SESでは、エンジニアが「自社」ではなく「お客様先」で働くのが基本。

現場の上司はクライアント企業の社員であり、自社の同僚や上司は同じ現場にいません。

そのため、相談相手がいない・評価されている実感がない・孤立しやすいといった状況に陥りがちです。

また、契約は3ヶ月更新など短期間で区切られることが多く、辞めたいと申し出ても「契約が残っているから困る」と引き止められるケースも。

「もう限界だけど、会社にも話しづらい」

「誰に相談しても分かってもらえない」

こうした状況から、退職代行を“最終手段”として選ぶ人が増えていると考えられます。

③ 「未経験歓迎」の過剰な広告が招くギャップ

三つ目の要因は、求人広告の「夢を見させすぎ」問題です。

最近では「キーボードを触ったことがなくてもOK」「年収1000万円も夢じゃない」「完全リモート」など、

未経験者を惹きつけるキャッチコピーが溢れています。

しかし実際には、SESはクライアント企業の業務を請け負うビジネスモデル

当然ながら「未経験で技術力ゼロ」の人材に対して、いきなり高単価のIT業務を任せることはできません。

結果、企業側は「待機コスト」を避けるために、

  • コールセンター

  • IT事務

  • 家電量販店での販売支援

といった非IT業務の案件にアサインするケースも出てきます。

「エンジニアになると思っていたのに、実際は販売職だった」というミスマッチが発生し、早期退職につながってしまうのです。

実際の退職代行利用事例


実際弊社ケルンでも、モームリではありませんが、一度だけ退職代行を利用されたケースがありました。

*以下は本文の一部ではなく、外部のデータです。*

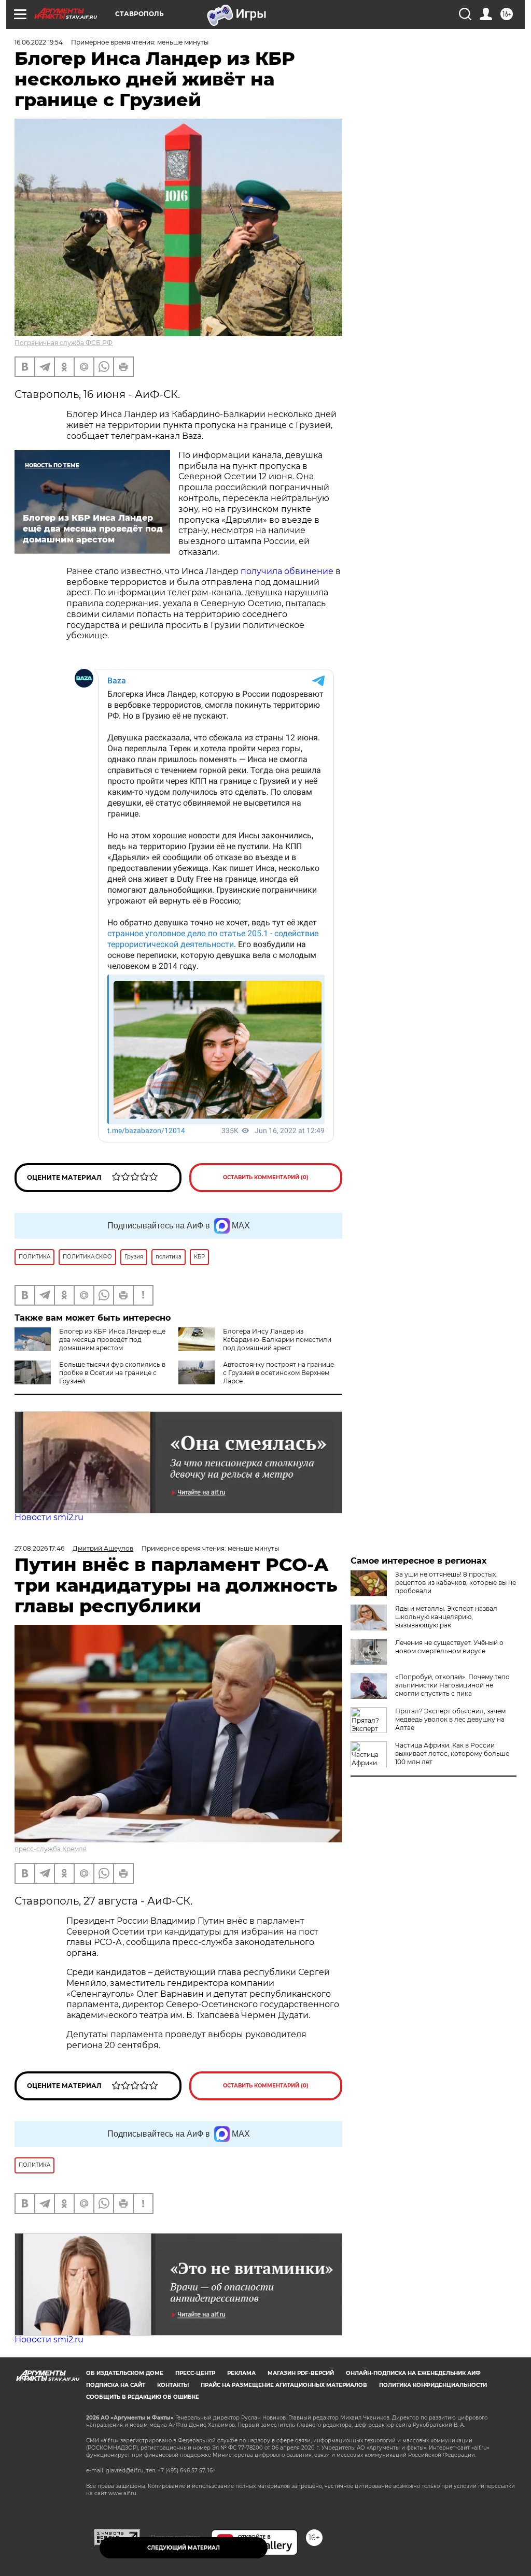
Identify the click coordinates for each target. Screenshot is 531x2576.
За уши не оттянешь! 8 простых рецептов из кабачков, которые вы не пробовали (455, 1582)
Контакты (173, 2385)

未経験で入社したKさんは、研修を経てCCNAを取得し、設計構築案件に参画。

しかし現場の難易度が高く、入社3ヶ月で「業務が辛いので案件を変えたい」と相談がありました。

会社としては「残りの契約期間があるので、契約更新までは続けてほしい」と伝えたものの、その翌週に退職代行から連絡が入り、退職となりました。

この経験を受けて、会社では以下の改善を実施。

  • 現場ヒアリング(初日・1ヶ月・3ヶ月目)を義務化

  • 週次のメンタルチェック導入

  • 未経験者の高難度案件アサインに制限

退職代行を使う=悪ではなく、コミュニケーション不足やミスマッチの結果として起きていることが多いと感じています。

退職代行の利用は悪ではないが、リスクもある


退職代行を使うこと自体は、自分の精神を守るという意味では決して悪いことではありません。

むしろ、弁護士や専門家が間に入ることで、法的に正しい手続きで退職できる安全な選択肢です。

ただし、同じ業界でキャリアアップを目指している方にとっては注意点もあります。

① リファレンスチェックで不利になる可能性

経験豊富なエンジニアの採用では、前職の上司へ「どんな人だったか」を確認するリファレンスチェックが行われることがあります。

その際に「退職代行で辞めた」と知られると、企業側が不安を感じるケースもあります。

② 客先のブラックリストに載るリスク

常駐していた現場で退職代行を使うと、「この人は突然辞めた」と記録が残る場合も。

その後、別の企業を通じて同じ現場に配属される際に、契約が取り消されるリスクもあります。

つまり、退職代行は最後の手段として慎重に使うべきということです。

まとめ|退職代行の「7割SES」は業界構造の問題

退職代行を使うエンジニアの7割がSES勤務というデータは、

単に「SESが悪い」のではなく、以下の3つの要因が重なった結果です。

  • 若手・未経験者が多い構造的特徴
  • 客先常駐による帰属意識の欠如
  • 求人広告の過剰な期待演出によるミスマッチ

 

退職代行は決して非常識ではなく、労働者が自分を守るための合理的な手段でもあります。

ただし、将来同業界でキャリアを積みたい人は、使い方やタイミングを慎重に判断することが大切です。